A class action lawsuit filed by four people made an attempt to get their money back before the government agencies lined up to suit the FTX and its founder Sam Bankman-Fried.
In the United States Bankruptcy Court for the District of Delaware, the complaint was submitted on December 27. There might be up to 1 million former FTX customers in the class that four plaintiffs claim to represent. The priority rights to restore digital assets owned by FTX US or FTX.com to its clients are what the action seeks to recoup.
The plaintiffs stress that the FTX User Agreement does not authorize the platform to borrow money from customers or utilize consumer cash for running costs. The lawsuit states that any withdrawal of money from client accounts constitutes “unlawful co-mingling, misappropriation, abuse, or conversion of customer property.”
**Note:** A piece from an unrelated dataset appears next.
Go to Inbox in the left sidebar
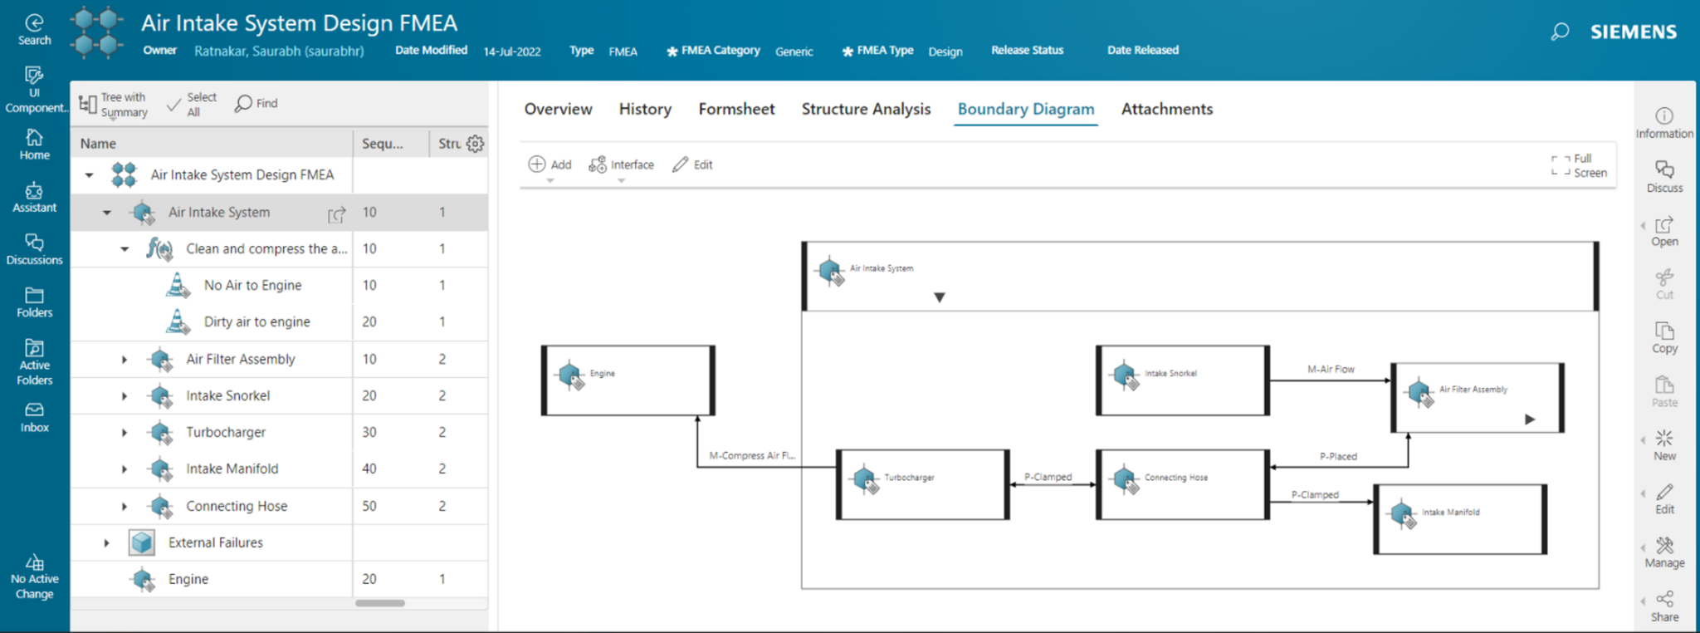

Therefore, until consumers are paid back, any monies frozen by FTX and traceable as customer property cannot be used to pay non-customer expenditures, claims, or creditors.
“Customer class members should not have to stand in line along with secured or general unsecured creditors in these bankruptcy proceedings just to share in the diminished estate assets of the FTX Group and Alameda.”
A recent inquiry into the whereabouts of nearly $372 million in lost digital assets from FTX has been opened by the Department of Justice. FTX alerted consumers to unusual wallet activity on Nov. 12 in the midst of its bankruptcy and internal breakdown about at least 228,523 Ether moved out of the exchange from an unidentified offender.
Just days after SBF was freed on a $250 million bail, money started to flow out of the cryptocurrency wallets connected to the now-bankrupt trading firm Alameda Research, the sister business of FTX, raising suspicions of more foul activity.